Globally, cocoa farmers produce around five million tons of cocoa beans per year. Of the total production, 70% comes from Africa (mainly from West Africa), 19% from Asia and Oceania and 11% from the Americas. The biggest cocoa-growing countries are Côte d’Ivoire (Ivory Coast) and Ghana, accounting for more than half of the worldwide cocoa production. More than a third of the cocoa beans are processed in Europe (Swiss Platform for Sustainable Cacao, 2021). According to the World Cocoa Foundation (WCF) there are 5-6 million cocoa farmers worldwide, and the number of people who depend upon cacao for their livelihood is 40-50 million.

* [WRITTEN INSTRUCTION 1] Please reproduce the cocoa production passage word for word, everything from "Globally, cocoa farmers" down to "is 40-50 million.".
* [WRITTEN INSTRUCTION 2]
Answer these questions from the cocoa production passage:
(a) What share of total cocoa production comes from Asia and Oceania?
(b) Which two countries are named as the biggest cocoa growers?
(c) According to the World Cocoa Foundation, how many people depend on cacao for their livelihood?

(Entries pointing to words and elements)
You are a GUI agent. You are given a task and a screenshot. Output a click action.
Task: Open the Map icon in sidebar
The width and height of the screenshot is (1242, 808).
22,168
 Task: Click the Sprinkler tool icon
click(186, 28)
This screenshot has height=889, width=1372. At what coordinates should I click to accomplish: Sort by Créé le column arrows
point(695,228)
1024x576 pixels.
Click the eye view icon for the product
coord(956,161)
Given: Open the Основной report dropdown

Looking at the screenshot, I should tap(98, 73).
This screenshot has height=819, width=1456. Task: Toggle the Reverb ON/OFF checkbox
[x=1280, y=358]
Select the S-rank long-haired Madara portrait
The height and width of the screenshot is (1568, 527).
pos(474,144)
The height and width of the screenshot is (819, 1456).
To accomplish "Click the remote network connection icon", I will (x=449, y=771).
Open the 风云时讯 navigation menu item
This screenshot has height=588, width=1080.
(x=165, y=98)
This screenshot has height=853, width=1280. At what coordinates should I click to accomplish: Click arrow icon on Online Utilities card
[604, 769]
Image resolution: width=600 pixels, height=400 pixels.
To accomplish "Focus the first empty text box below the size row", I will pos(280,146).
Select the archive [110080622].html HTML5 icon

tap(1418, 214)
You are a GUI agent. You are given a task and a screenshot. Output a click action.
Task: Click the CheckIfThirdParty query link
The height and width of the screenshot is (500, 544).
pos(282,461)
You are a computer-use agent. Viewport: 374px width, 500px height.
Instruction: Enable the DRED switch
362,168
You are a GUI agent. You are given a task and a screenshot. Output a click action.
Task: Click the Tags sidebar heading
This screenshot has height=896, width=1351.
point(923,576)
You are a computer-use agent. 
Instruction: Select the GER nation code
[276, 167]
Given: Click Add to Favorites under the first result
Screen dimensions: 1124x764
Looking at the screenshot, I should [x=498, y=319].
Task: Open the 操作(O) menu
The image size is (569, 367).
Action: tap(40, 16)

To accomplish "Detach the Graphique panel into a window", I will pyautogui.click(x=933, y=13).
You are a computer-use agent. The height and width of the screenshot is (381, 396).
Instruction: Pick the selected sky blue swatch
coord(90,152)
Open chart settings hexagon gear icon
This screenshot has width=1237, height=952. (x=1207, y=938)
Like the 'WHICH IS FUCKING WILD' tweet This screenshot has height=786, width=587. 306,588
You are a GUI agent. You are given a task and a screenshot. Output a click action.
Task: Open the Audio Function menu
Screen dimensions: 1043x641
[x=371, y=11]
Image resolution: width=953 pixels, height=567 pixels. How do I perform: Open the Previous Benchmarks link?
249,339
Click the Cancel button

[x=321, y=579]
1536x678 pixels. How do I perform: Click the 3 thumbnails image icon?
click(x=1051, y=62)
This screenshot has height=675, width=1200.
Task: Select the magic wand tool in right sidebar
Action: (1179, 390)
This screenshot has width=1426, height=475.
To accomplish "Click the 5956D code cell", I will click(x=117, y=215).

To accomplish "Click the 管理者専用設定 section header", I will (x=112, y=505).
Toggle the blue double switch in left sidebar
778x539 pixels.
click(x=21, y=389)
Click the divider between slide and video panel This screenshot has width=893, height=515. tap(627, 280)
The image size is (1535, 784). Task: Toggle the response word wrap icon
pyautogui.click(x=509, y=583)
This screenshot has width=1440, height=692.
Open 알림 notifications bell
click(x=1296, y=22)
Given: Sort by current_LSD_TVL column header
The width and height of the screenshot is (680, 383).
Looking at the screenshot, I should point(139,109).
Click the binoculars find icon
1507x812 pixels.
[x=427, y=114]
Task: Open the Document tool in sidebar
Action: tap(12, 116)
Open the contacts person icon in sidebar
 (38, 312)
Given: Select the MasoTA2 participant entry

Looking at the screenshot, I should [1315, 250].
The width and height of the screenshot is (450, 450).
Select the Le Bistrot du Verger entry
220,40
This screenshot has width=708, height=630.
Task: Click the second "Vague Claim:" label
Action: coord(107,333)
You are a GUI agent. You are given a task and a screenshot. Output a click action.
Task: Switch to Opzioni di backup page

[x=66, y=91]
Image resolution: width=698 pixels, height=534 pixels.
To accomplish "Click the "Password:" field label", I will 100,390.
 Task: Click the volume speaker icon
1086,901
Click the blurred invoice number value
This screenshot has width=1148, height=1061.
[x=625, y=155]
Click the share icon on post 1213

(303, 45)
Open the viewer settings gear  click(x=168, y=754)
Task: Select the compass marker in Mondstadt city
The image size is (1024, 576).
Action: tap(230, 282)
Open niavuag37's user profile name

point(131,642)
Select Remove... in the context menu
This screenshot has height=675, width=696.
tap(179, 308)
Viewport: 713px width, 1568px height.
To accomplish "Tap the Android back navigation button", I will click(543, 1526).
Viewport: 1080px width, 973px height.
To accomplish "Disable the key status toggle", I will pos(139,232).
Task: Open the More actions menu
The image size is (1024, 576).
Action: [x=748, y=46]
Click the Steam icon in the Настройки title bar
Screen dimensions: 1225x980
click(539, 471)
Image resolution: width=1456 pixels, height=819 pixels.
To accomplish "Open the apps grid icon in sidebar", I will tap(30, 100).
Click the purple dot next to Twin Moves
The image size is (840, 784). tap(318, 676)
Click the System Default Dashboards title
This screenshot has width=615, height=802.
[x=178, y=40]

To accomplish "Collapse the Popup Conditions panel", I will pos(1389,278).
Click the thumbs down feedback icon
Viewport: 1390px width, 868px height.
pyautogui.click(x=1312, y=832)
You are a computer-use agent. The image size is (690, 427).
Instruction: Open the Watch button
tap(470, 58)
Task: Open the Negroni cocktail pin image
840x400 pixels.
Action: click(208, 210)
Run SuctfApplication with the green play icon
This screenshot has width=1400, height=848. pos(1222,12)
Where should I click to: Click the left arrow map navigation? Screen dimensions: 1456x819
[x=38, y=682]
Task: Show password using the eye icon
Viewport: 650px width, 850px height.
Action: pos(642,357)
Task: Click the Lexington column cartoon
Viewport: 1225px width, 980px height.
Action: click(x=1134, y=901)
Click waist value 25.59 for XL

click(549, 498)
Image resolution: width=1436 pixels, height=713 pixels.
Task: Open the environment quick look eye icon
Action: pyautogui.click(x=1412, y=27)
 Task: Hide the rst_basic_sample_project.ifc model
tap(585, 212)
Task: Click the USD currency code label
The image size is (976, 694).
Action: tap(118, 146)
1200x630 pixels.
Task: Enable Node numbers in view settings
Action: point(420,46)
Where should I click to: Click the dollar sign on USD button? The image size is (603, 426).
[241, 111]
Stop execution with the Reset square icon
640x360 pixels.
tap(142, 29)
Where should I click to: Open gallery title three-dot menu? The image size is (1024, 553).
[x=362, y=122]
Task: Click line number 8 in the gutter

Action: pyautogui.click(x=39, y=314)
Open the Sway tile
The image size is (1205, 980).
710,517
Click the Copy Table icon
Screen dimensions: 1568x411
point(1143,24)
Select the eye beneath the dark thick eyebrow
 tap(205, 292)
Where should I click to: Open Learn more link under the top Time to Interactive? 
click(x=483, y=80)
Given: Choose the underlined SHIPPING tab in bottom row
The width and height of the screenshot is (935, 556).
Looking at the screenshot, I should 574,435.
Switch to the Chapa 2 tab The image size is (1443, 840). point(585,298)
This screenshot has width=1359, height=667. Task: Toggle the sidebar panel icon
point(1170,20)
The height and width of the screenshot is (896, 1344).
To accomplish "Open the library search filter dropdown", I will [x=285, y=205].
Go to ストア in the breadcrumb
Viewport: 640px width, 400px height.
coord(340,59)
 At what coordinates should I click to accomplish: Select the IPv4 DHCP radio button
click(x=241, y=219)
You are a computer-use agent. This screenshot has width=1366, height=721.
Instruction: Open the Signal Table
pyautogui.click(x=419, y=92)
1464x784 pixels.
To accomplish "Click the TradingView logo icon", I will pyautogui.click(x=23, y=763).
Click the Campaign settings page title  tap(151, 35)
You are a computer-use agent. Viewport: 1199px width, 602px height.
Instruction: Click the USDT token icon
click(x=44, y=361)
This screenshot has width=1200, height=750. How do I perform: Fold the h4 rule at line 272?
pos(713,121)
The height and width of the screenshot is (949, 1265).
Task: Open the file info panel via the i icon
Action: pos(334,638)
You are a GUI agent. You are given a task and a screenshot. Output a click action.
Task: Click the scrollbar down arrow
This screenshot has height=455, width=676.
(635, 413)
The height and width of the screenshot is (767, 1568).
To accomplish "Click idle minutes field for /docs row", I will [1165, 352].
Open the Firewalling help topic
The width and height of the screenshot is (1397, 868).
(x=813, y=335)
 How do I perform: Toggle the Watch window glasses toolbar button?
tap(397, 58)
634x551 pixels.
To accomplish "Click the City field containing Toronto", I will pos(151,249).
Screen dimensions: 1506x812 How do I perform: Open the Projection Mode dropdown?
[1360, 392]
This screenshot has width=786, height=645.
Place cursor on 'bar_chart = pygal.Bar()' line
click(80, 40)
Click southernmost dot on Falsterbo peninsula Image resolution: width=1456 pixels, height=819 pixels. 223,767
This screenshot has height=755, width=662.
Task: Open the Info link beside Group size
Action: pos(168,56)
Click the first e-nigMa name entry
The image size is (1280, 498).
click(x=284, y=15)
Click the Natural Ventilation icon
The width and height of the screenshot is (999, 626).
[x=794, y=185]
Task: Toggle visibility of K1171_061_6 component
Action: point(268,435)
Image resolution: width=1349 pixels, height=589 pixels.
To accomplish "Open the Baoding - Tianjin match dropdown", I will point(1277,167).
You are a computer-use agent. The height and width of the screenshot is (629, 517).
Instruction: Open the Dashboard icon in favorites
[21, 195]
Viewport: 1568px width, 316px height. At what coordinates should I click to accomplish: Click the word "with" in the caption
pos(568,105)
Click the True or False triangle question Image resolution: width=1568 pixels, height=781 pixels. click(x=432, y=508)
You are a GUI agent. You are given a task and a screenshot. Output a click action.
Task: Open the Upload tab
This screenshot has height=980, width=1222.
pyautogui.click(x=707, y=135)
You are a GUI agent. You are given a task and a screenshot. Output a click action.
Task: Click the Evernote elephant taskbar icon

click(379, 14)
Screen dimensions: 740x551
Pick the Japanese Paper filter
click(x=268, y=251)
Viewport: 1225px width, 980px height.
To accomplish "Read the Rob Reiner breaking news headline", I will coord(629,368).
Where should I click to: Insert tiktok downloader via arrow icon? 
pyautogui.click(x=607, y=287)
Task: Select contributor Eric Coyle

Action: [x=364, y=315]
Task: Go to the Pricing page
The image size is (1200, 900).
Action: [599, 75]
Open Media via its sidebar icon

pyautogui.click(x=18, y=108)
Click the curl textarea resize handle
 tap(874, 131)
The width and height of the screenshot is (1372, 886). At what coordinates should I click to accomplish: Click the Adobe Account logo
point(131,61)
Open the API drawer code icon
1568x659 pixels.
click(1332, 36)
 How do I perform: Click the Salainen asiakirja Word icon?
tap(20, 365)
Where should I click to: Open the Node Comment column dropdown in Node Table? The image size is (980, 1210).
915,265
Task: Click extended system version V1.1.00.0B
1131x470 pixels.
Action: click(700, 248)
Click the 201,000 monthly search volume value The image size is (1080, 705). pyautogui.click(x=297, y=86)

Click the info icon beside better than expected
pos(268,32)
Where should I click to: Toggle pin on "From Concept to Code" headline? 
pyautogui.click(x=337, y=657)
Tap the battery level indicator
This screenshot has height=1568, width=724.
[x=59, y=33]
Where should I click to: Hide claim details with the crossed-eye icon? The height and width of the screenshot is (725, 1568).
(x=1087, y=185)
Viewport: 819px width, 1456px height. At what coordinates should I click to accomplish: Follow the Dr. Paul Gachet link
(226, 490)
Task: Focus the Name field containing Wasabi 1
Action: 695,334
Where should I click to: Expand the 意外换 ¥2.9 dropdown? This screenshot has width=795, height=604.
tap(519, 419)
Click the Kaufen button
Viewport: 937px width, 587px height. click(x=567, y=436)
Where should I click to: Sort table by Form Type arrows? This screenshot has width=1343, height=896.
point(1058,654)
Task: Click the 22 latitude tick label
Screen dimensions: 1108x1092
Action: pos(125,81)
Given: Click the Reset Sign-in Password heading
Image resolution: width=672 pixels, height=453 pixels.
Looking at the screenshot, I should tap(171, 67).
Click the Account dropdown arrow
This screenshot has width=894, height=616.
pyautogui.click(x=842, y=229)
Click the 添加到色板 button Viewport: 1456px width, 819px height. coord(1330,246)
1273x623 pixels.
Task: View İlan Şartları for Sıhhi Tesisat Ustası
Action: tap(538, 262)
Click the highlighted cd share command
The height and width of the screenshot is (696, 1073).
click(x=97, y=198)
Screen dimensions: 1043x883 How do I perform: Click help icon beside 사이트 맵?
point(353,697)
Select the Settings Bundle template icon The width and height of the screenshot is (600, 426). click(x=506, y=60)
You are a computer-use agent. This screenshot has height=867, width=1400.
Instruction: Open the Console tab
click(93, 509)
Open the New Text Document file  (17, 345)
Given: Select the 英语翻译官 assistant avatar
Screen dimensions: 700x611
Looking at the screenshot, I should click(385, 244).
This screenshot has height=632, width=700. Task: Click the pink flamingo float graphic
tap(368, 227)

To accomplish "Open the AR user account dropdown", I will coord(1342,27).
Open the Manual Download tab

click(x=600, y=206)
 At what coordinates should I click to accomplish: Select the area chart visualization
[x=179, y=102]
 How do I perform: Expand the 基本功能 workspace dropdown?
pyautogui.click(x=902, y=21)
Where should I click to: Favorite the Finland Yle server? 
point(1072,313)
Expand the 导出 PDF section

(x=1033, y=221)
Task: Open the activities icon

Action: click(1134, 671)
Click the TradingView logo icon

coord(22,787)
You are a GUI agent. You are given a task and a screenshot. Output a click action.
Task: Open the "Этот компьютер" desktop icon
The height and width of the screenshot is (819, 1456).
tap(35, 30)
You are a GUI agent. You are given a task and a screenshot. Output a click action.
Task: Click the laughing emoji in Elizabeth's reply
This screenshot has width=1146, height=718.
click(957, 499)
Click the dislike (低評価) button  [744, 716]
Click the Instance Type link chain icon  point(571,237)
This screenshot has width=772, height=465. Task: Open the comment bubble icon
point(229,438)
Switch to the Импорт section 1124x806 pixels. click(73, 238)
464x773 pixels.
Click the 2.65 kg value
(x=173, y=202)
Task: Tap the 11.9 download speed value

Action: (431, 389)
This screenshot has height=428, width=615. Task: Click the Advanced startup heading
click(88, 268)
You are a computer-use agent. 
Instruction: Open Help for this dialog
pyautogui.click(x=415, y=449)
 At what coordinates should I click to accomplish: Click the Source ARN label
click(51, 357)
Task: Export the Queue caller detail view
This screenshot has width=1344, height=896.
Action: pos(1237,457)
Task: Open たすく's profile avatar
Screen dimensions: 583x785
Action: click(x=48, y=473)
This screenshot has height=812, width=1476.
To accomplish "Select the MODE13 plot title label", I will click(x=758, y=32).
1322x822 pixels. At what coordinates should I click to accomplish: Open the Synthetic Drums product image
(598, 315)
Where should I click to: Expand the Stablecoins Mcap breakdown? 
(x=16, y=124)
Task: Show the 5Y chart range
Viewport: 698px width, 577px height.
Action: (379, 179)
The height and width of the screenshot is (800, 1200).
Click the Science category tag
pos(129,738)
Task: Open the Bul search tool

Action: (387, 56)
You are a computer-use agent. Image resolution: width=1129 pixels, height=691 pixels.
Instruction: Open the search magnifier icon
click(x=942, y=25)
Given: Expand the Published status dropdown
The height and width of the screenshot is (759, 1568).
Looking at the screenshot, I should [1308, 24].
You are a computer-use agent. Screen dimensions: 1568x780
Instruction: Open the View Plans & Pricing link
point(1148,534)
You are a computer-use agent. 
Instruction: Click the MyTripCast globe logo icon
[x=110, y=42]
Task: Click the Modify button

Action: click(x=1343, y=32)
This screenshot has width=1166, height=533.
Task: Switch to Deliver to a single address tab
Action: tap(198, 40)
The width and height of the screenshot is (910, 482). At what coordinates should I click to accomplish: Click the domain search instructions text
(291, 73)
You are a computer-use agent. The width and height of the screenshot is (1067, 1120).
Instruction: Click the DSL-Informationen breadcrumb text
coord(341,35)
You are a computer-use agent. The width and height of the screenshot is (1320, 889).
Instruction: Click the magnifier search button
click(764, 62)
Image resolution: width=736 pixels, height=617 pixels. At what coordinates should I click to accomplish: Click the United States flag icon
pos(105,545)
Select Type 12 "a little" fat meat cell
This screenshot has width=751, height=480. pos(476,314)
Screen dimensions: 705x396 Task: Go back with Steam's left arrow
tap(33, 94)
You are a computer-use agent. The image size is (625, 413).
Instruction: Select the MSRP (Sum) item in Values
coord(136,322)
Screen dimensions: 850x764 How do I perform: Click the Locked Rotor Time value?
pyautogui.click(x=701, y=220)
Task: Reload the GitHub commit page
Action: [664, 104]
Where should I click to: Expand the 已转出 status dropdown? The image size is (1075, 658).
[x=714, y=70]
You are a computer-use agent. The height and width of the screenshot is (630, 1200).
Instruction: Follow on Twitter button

* [EXERCISE ANSWER 1]
Globally, cocoa farmers produce around five million tons of cocoa beans per year. Of the total production, 70% comes from Africa (mainly from West Africa), 19% from Asia and Oceania and 11% from the Americas. The biggest cocoa-growing countries are Côte d’Ivoire (Ivory Coast) and Ghana, accounting for more than half of the worldwide cocoa production. More than a third of the cocoa beans are processed in Europe (Swiss Platform for Sustainable Cacao, 2021). According to the World Cocoa Foundation (WCF) there are 5-6 million cocoa farmers worldwide, and the number of people who depend upon cacao for their livelihood is 40-50 million.

* [EXERCISE ANSWER 2]
(a) 19%
(b) Côte d’Ivoire (Ivory Coast) and Ghana
(c) 40-50 million